Slightly more sophisticated than the can model is the bubble model. The bubble model shows us that the cylinder in the middle is actually a cluster of eight histone proteins. Some bubble models even have little noodles poking out to represent “histone tails”…the regions that carry different chemical ‘flags.’ A cover illustration I created for JBC follows this style somewhat (cans with tails). I’ve noticed more and more bubble models in papers and presentations, perhaps due to more intuitive graphic design programs and more discoveries about histone tails.
Pretty great, I thought, until I saw data reported in 1997 by the brilliant and talented Karolin Luger (lead author) . Her model showed the histones situated in 3D space in a stack like a spiraled staircase. I had an epiphany: the histones form a little (partial) screw! Then, I ran across the following mind-blowing, amaze-balls digital animation produced by WEHImovies. It looks like each outer-surface on the histone “screw” grabs a piece of DNA and pulls the DNA into a spiral.
I was inspired to start working on a new cartoon that is simple, yet conveys an important feature: the spiral staircase structure that guides DNA winding. I present to you, the screw model; it shows the histones arranged into a solenoid-ish, screw-like, donut thingy that winds the DNA in a spiral.

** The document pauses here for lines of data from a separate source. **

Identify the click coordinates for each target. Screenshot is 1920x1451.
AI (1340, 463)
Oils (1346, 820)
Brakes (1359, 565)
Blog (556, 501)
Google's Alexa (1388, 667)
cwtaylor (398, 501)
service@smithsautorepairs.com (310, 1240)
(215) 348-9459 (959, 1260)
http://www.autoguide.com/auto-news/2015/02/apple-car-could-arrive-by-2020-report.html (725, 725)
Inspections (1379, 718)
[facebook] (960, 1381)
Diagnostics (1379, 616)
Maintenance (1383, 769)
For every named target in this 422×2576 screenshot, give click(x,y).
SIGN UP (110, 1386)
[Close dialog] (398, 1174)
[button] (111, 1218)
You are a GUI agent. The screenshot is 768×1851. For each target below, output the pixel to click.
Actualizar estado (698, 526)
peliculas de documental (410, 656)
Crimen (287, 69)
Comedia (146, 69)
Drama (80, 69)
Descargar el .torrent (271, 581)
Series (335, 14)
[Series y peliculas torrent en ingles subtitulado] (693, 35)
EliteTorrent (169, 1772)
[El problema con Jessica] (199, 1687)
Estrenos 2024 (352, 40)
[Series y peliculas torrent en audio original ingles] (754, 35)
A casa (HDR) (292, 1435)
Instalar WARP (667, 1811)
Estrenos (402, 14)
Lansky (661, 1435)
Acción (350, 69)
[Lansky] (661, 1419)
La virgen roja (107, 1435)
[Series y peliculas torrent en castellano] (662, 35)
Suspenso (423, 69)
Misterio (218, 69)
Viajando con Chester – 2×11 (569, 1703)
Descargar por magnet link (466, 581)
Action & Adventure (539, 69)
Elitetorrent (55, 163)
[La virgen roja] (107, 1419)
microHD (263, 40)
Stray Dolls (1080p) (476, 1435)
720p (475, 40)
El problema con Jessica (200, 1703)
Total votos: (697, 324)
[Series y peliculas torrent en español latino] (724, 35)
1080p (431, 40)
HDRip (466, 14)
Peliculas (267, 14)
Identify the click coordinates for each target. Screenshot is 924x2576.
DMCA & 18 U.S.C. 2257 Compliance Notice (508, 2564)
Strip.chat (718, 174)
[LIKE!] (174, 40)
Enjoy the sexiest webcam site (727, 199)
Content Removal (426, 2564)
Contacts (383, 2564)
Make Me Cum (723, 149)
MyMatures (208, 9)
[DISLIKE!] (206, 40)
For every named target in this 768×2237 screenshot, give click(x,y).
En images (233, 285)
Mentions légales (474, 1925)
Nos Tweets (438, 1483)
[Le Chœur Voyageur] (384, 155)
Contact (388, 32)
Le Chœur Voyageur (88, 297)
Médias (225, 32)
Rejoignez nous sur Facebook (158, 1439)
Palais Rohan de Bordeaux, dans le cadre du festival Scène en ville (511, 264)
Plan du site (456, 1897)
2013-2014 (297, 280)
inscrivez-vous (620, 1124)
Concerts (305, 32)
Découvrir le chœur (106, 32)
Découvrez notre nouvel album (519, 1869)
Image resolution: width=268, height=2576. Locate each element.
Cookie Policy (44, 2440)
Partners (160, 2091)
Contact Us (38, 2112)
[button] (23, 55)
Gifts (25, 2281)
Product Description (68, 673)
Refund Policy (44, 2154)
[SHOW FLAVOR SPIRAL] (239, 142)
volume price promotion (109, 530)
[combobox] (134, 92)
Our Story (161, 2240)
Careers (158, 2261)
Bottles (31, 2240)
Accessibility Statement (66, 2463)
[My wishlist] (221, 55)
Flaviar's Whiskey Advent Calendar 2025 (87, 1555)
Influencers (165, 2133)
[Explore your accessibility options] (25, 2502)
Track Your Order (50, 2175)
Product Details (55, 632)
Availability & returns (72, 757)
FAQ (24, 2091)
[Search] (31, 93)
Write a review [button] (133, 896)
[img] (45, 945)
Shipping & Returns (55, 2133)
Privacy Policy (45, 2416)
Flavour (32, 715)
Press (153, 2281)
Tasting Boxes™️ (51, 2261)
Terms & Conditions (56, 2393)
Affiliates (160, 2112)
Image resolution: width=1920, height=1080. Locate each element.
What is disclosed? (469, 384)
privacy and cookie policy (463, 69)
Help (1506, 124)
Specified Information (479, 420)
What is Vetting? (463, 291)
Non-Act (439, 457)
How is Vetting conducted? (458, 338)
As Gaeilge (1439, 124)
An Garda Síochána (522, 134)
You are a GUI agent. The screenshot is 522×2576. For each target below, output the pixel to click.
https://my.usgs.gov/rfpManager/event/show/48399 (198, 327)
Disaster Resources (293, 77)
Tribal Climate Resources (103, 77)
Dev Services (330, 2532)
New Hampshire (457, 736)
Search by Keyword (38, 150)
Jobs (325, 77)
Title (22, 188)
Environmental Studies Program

Beautiful! As an artist and a scientist, I find this version very satisfying. Stay tuned for more illustrations of proteins involved in chromatin: natural proteins that add ‘flags’ to and grab onto histone tails, and the synthetic proteins we have built to mimic the latter.
- Aquaporin. Wikipedia, the free Encyclopedia. https://en.wikipedia.org/wiki/Aquaporin
- Heitz, E. (1928) Das heterochromatin der moose. I. Jahrb. Wiss. Botanik. 1928; 69: 762–818
- Luger K1, Mäder AW, Richmond RK, Sargent DF, Richmond TJ. (1997) Crystal structure of the nucleosome core particle at 2.8 A resolution. Nature. 389: 251-260.